=== Provided material ===

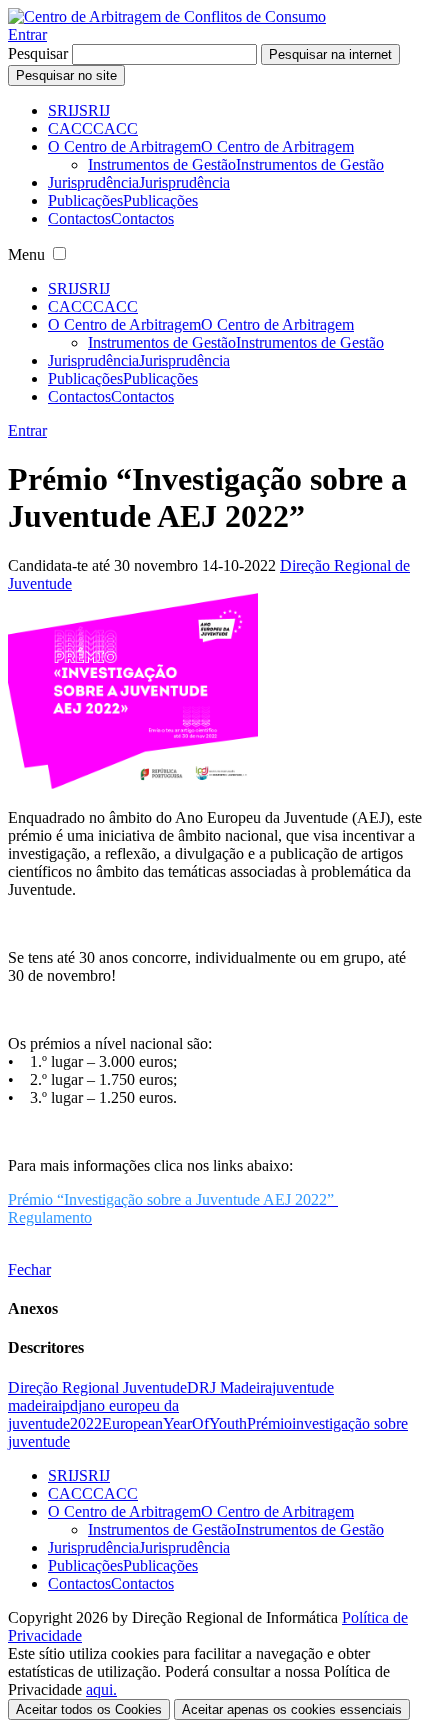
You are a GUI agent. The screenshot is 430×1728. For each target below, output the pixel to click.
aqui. (101, 1689)
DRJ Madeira (229, 1387)
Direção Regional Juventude (97, 1387)
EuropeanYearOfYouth (174, 1423)
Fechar (29, 1269)
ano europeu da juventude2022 (93, 1414)
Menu (26, 254)
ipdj (70, 1405)
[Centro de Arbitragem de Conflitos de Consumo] (167, 16)
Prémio (269, 1423)
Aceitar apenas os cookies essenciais (292, 1709)
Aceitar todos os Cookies (89, 1709)
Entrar (27, 34)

===

[Exercise description] Please give every line above again word for word, apart from the pictures.

[Answer section]
You are a GUI agent. The screenshot is 430×1728. For each target below, output the pixel to click.
aqui. (101, 1689)
DRJ Madeira (229, 1387)
Direção Regional Juventude (97, 1387)
EuropeanYearOfYouth (174, 1423)
Fechar (29, 1269)
ano europeu da juventude2022 (93, 1414)
Menu (26, 254)
ipdj (70, 1405)
[Centro de Arbitragem de Conflitos de Consumo] (167, 16)
Prémio (269, 1423)
Aceitar apenas os cookies essenciais (292, 1709)
Aceitar todos os Cookies (89, 1709)
Entrar (27, 34)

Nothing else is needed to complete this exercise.